— START Listing —

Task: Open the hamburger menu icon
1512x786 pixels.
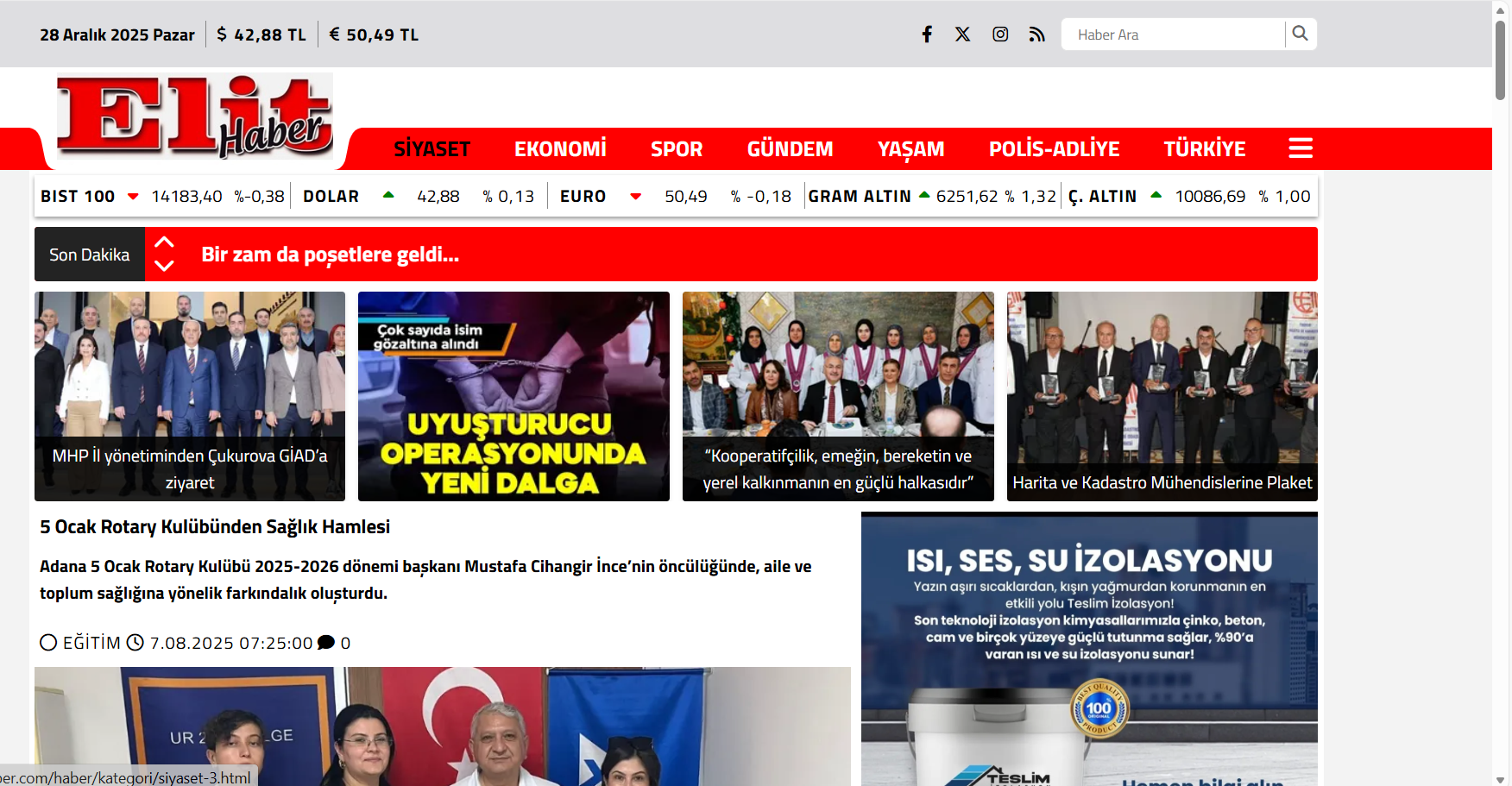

— END Listing —
— START Listing —

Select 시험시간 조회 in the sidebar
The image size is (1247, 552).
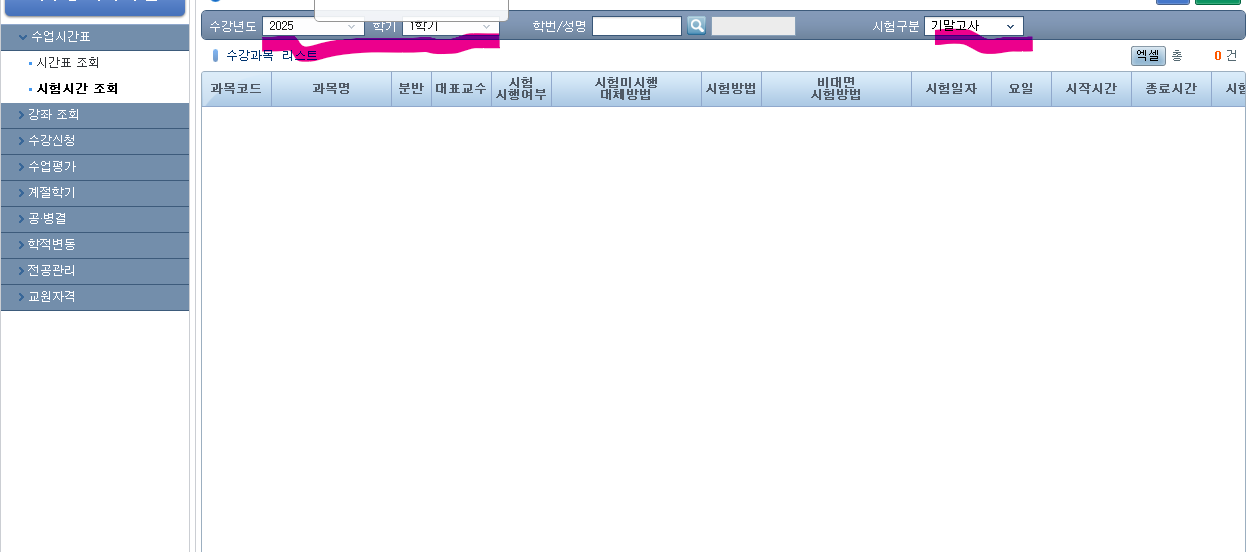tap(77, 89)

— END Listing —

Please reproduce the data word for word, beginning at the line that contains "Task: Open the hamburger menu icon" and stopping after the line that contains "1512x786 pixels.".

Answer to the exercise:
Task: Open the hamburger menu icon
1512x786 pixels.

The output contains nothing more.